Print exactly, and only, the lines from the one containing "This screenshot has" through the last line of the records below, both included; leave out the pictures.

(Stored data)
------------------------------------------------------------
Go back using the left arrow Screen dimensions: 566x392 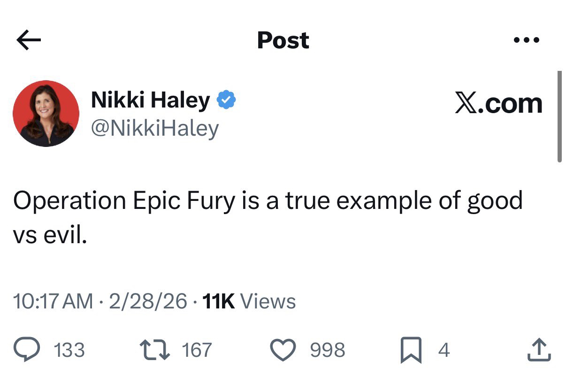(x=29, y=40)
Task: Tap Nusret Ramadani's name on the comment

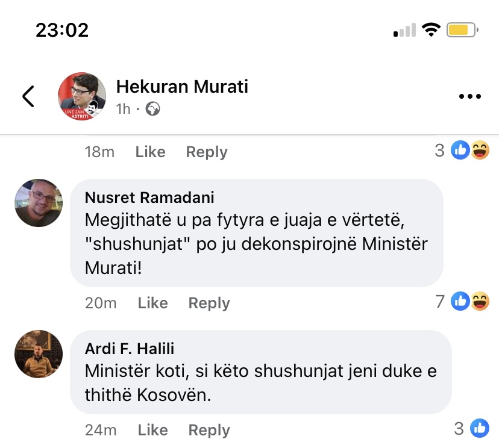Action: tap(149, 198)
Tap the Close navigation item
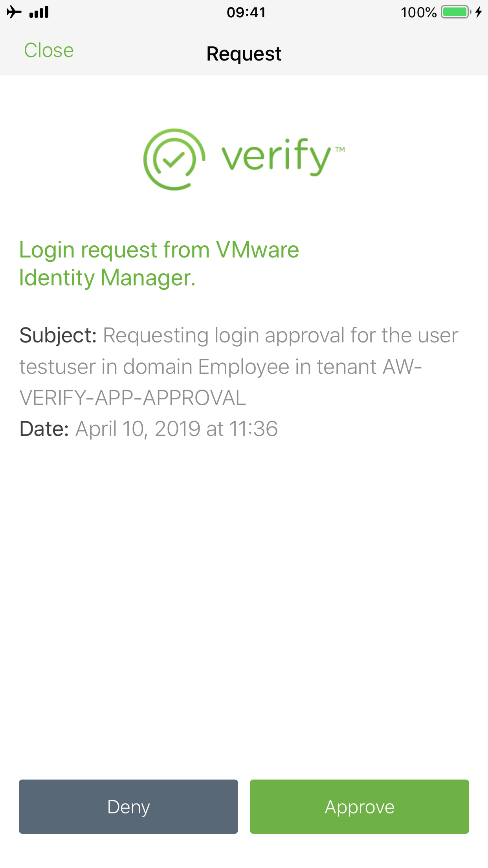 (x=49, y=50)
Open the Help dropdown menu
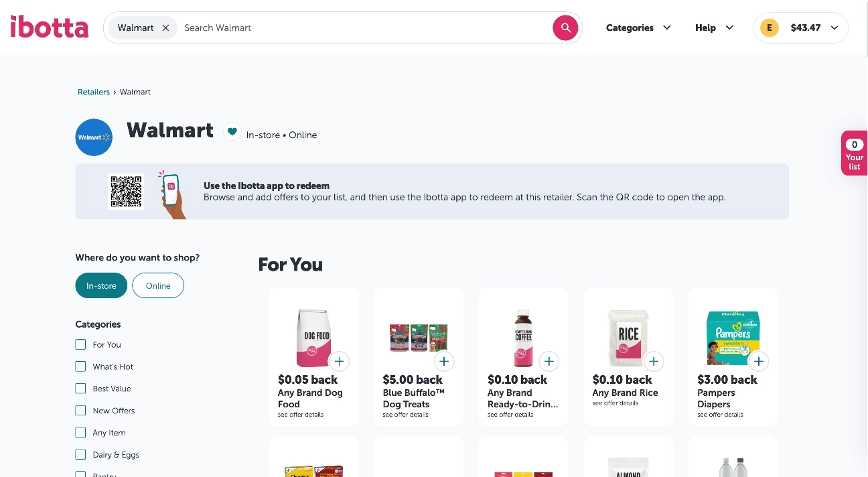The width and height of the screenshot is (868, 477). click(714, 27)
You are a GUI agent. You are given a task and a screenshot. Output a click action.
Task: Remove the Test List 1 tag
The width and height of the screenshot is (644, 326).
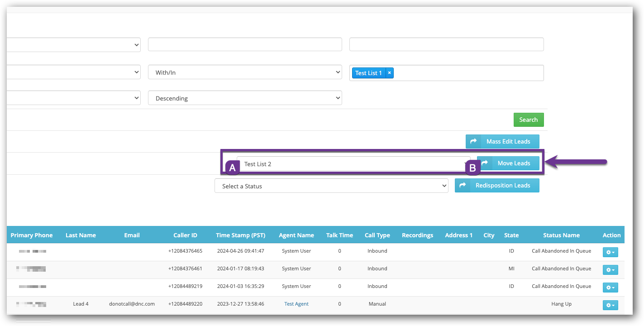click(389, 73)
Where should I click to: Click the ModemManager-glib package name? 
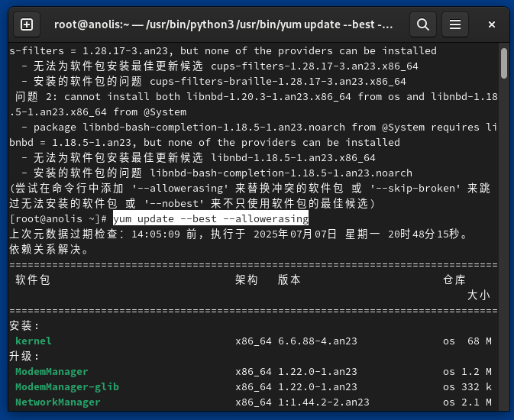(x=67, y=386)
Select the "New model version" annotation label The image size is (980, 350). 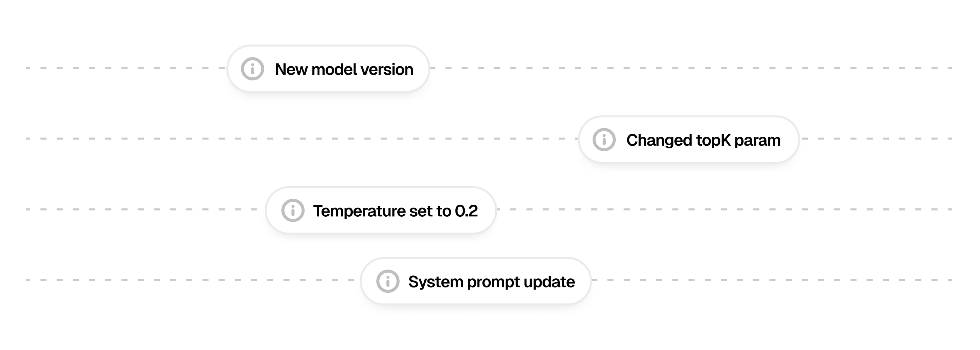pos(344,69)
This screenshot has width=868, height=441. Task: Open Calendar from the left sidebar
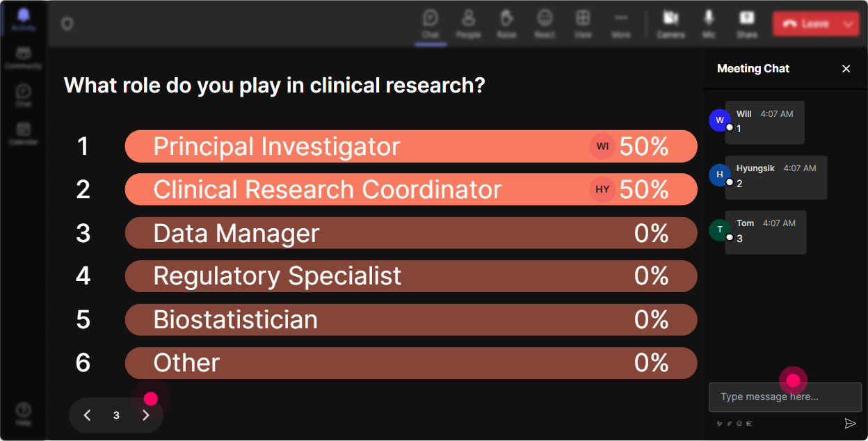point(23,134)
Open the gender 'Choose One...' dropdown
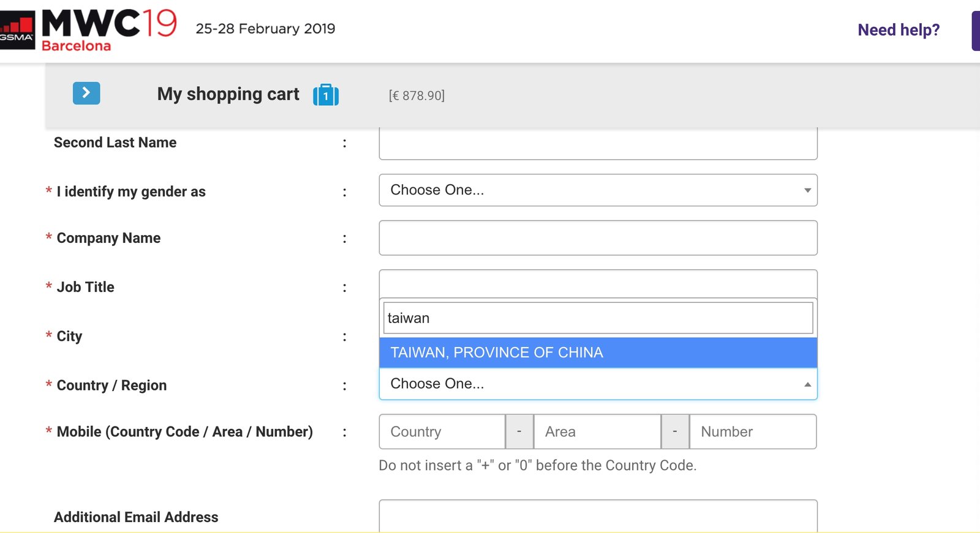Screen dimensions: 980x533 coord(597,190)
------------------------------------------------------------
** Answer area **
This screenshot has width=868, height=441. Task: Open Calendar from the left sidebar
point(23,134)
Open the gender 'Choose One...' dropdown
Screen dimensions: 980x533 coord(597,190)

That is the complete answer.